'In service of our country': Memorial Day at Mount Olivet a time for gratitude, remembrance

May 31—Addressing a sea of red, white and blue clothing and military-themed hats at Mount Olivet Cemetery, William "Bill" Hartmann recounted an experience from March 2003 that, to this day, prompts a profound debt of gratitude he feels for service members killed in war.

As a medical intelligence officer in the Navy, Hartmann oversaw the construction of a medical facility to support the Marine Corps just days after they entered Iraq.

As his team was preparing to board a plane on a temporary air strip being used by the Marine Corps, he saw the aircraft's flight crew performing a ceremonial procession, carrying four Marines in their body bags toward the plane.

After joining the ceremony and praying with the crew, he waited for the bodies of the Marines to be properly positioned on the plane before taking his own seat.

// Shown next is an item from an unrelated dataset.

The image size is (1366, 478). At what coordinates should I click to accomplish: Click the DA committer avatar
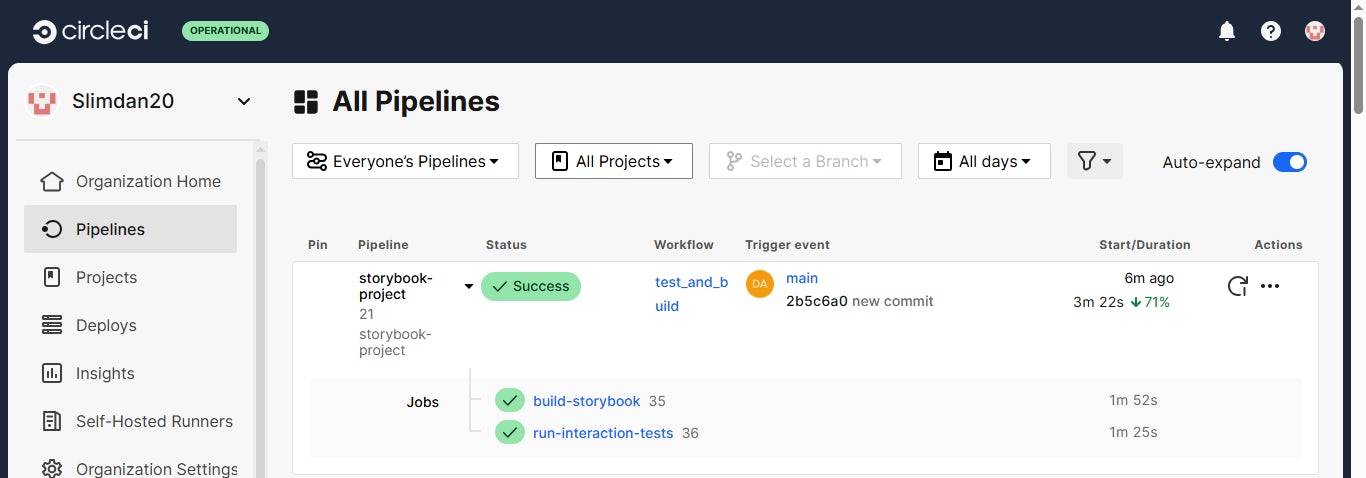click(760, 284)
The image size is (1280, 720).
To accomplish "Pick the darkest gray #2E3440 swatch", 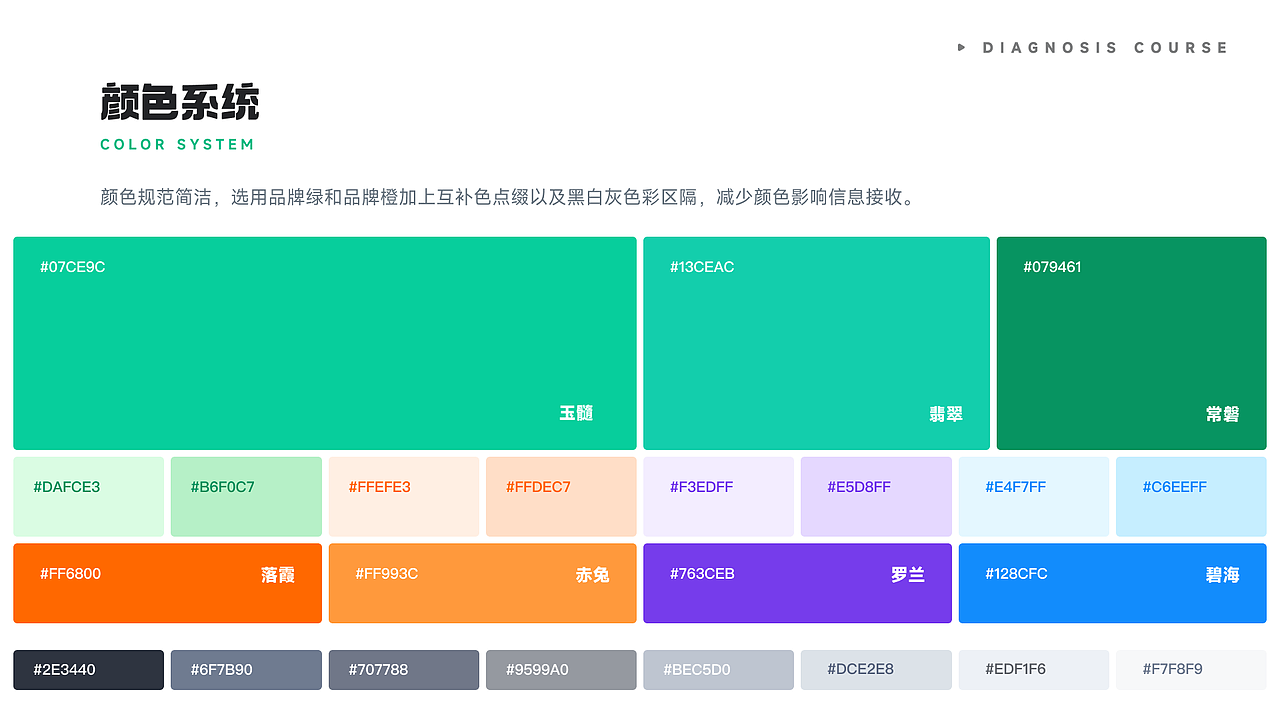I will (x=89, y=670).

The plane was dark, he said, and the body bags were illuminated by the yellowish glow of night-vision goggles those aboard the plane were wearing.

Hartmann, now a manager for the Navy's Expeditionary Medical Logistics Program at Fort Detrick, said the experience is one of many that has reinforced his commitment to Memorial Day.

"I became unwavering with respect and personally stricken with a form of grief I still suffer ...," Hartmann said before pausing to lower his head and fight back tears.

"As I remember those military members," he said, pausing again to collect himself, "who couldn't be saved, giving their lives in service of our country."

Hartmann's emotional keynote address was part of an annual Memorial Day ceremony at Mount Olivet Cemetery hosted by American Legion Francis Scott Key Post No. 11, based in Frederick.

"Memorial Day is about those individuals," Hartmann said. "Not about the barbecue or the long weekend vacation."

Monday's ceremony began with music from the Frederick County-based Harmony Cornet Band.

American Legion members laid memorial wreaths at three locations around the cemetery's Francis Scott Key Monument to honor service members killed in action, including those buried at Mount Olivet.

The annual Memorial Day ceremony has occurred since at least the late 1960s, Willie Jenkins, commander of American Legion Francis Scott Key Post No. 11, said in a phone interview.

Dozens of people gathered at the entrance to Mount Olivet Cemetery for the ceremony. Friends Roswita Moxley, 80, and Erna Rodgers, 83, were among them.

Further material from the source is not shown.